A new, nationally representative survey, conducted by the Associated Press-NORC Center for Public Affairs Research, with funding from the Robert Wood Johnson Foundation, shows that most, but not all, privately insured Americans age 18-64 are satisfied with their health plans, are not deterred from using their health benefits due to cost, and say health care costs do not have a large impact on their finances. However, a significant minority of those with private health insurance, including those covered by high-deductible health plans (HDHPs), are greatly impacted by the out-of-pocket cost of health care—they are concerned with the uncertainty of major expenses, skip necessary medical treatment, and experience real financial burden when obtaining health care. All told, about 1 in 8 privately insured Americans—or more than 16 million people—face major financial hardships like going without food or using up all of their savings as a result of medical bills. 

As more provisions of the Affordable Care Act (ACA) are implemented over the next decade, the government projects that approximately 12 million additional people younger than 65 will enter the private insurance market. This survey provides new and actionable data about the opinions of private insurance consumers during this moment of profound reform to the health insurance market. As both the private market and the government seek ways to control health care costs, these data reveal important insights for policy-makers, health care plans, and purchasers and provide an understanding of privately insured individuals’ views on the price of health care, how health costs impact their health care utilization decisions, and the extent to which other aspects of their lives are affected by health care costs.
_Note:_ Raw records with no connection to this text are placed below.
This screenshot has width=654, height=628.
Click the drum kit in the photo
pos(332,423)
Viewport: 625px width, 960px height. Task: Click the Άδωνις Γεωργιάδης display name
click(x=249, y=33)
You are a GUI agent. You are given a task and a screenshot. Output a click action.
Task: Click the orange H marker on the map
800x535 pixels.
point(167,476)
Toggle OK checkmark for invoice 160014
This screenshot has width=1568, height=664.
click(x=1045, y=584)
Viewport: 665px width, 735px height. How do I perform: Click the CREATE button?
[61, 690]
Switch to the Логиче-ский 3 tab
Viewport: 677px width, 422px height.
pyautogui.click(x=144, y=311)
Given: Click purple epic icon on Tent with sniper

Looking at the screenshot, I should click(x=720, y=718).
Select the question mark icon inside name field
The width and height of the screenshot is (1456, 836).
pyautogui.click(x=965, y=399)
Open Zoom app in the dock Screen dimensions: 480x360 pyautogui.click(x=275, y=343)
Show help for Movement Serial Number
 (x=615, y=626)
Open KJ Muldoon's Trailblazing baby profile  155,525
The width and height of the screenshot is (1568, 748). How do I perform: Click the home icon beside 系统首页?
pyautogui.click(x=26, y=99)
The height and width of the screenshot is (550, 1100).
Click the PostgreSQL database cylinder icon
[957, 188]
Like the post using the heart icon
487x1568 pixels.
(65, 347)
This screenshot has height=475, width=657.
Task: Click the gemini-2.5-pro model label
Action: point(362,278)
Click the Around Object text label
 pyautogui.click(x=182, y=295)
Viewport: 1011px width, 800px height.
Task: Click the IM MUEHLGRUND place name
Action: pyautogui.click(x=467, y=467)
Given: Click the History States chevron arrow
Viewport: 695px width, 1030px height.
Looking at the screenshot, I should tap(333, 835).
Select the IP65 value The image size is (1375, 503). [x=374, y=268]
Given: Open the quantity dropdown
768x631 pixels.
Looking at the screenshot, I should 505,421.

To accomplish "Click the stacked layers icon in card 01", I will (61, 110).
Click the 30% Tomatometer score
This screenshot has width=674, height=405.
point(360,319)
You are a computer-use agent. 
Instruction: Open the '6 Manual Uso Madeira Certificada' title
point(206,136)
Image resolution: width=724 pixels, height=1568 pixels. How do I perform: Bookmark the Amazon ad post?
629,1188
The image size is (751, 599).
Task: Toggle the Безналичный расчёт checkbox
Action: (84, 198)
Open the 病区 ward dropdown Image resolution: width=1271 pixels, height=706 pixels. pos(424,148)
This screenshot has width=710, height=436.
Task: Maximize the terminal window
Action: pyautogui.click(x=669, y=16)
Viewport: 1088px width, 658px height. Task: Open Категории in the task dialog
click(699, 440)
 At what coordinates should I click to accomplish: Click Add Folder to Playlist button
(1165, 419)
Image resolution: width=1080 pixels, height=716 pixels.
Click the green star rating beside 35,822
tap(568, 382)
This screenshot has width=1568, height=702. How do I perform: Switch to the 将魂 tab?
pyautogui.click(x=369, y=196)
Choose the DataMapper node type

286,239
The AP-NORC Center conducted interviews with 1,004 privately insured adults age 18-64, including 267 who report having a high-deductible health plan.  

Five Things You Should Know

From the AP-NORC Center’s Cost and Coverage Poll

Among adults 64 and under with private health insurance:

  • A quarter worry about the financial consequences of a major unexpected medical expense such as a surgery or life threatening illness.
  • Nearly 20 percent don’t go to the doctor when they are sick because they worry about the cost of health care, even though they have insurance.
  • Those with high-deductible health care plans are especially likely to worry about the impacts of health care costs on personal finances and to think about costs when making health care decisions.
  • Most privately insured Americans have experience changing health care plans. After changing plans, 41 percent say their costs went up, but only 18 percent of them think they are getting higher-quality care in exchange for those higher costs.
  • Fifty-two percent say they’d rather pay higher premiums in exchange for limiting their out-of-pocket costs, and 40 percent would prefer to trade lower premiums for higher out-of-pocket costs.